# Super geiles spiel Anno1777



## bond7 (24. Februar 2012)

gelöscht.........


----------



## shirib (25. Februar 2012)

bond7 schrieb:


> Es ist frei zum spielen, ist ein strategiespiel browser spiel, und ich finde es einfach super, leider kann jederspieler sich nur registrieren wenn er von jemand anderen empfohlen wird, darum will ich die EINLADUNG allen geben, keiner soll raus bleiben wenn er es nicht möchte:
> 
> http://www.xxxxxx/index.php?



Na ja, Registrierung nur auf Einladung möglich, das glaube ich nicht so recht. Der dicke rote "Open Account" Button auf der Hauptseite sagt mir etwas anderes. 
-
Btw, das sagt WOT zu dieser Seite: Klick


----------



## bond7 (25. Februar 2012)

Na ja es ist so, wenn du auf den Link gehst wird automatisch ein Feld ausgefühlt mit mein spiel namen, dieses heist wer dich eingeladen hat.... also obwohl du es vieleicht nicht gesehen hast, es ist so , und falls du irgendwelche Fragen hast, ich bin immer da


----------



## rengaru (26. Februar 2012)

Der rote Button ist aber auch definitiv da, wenn man nur auf "................." geht.
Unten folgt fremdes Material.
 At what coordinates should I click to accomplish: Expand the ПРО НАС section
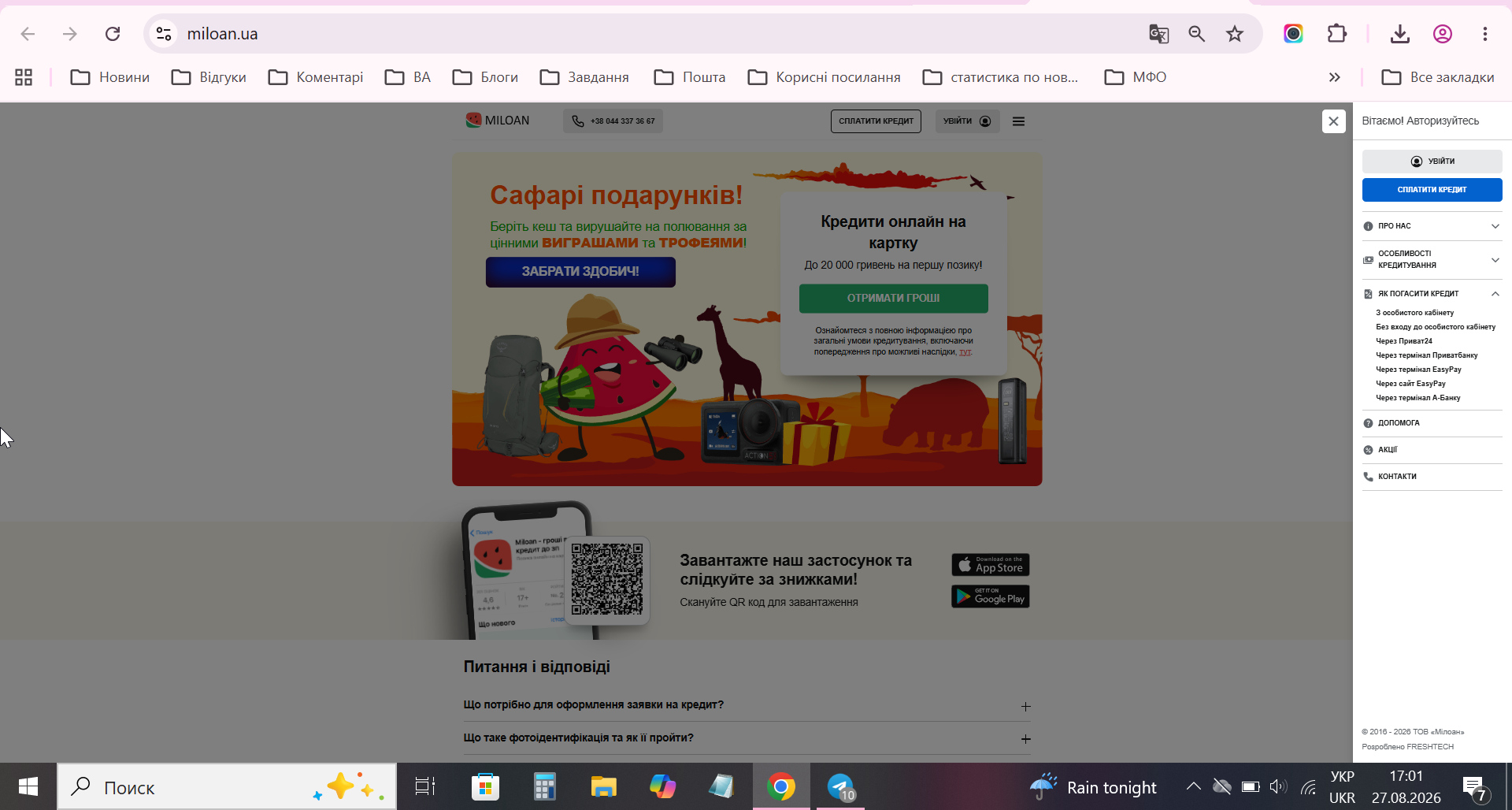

Und irgendwie liest sich dein Startpost so, als hätte ein Mod den Link editiert, was du aber wieder rückgängig gemacht hast. Ganz schön dreist. Sollte dem nicht so sein, sorry.


----------



## Mothman (26. Februar 2012)

rengaru schrieb:


> Und irgendwie liest sich dein Startpost so, als hätte ein Mod den Link editiert, was du aber wieder rückgängig gemacht hast. Ganz schön dreist. Sollte dem nicht so sein, sorry.


Das hast du so richtig erkannt.


----------



## Crysisheld (26. Februar 2012)

Interessant ist auch, dass die Firma auf den Seychellen ihren Sitz hat und hat sich mal jemand die TOC durchgelesen, das stinkt zum Himmel ausserdem muss man mindestens 18 sein und viele Community Mitglieder hier sind es noch nicht. 

@Mothman wenn der Typ so dreist ist und deinen Post wieder ändert, wieso sperren wir ihn dann nicht? Das ist IMHO ein absolutes NoGO!


----------



## shirib (27. Februar 2012)

Crysisheld schrieb:


> Interessant ist auch, dass die Firma auf den Seychellen ihren Sitz hat und hat sich mal jemand die TOC durchgelesen, das stinkt zum Himmel ausserdem muss man mindestens 18 sein und viele Community Mitglieder hier sind es noch nicht.
> 
> @Mothman wenn der Typ so dreist ist und deinen Post wieder ändert, wieso sperren wir ihn dann nicht? Das ist IMHO ein absolutes NoGO!


 Jetzt hast du meinen Kommentar total kaputt gemacht.


----------



## Crysisheld (27. Februar 2012)

shirib schrieb:


> Jetzt hast du meinen Kommentar total kaputt gemacht.




Zufrieden?  Jetzt sollte er wieder passen...


----------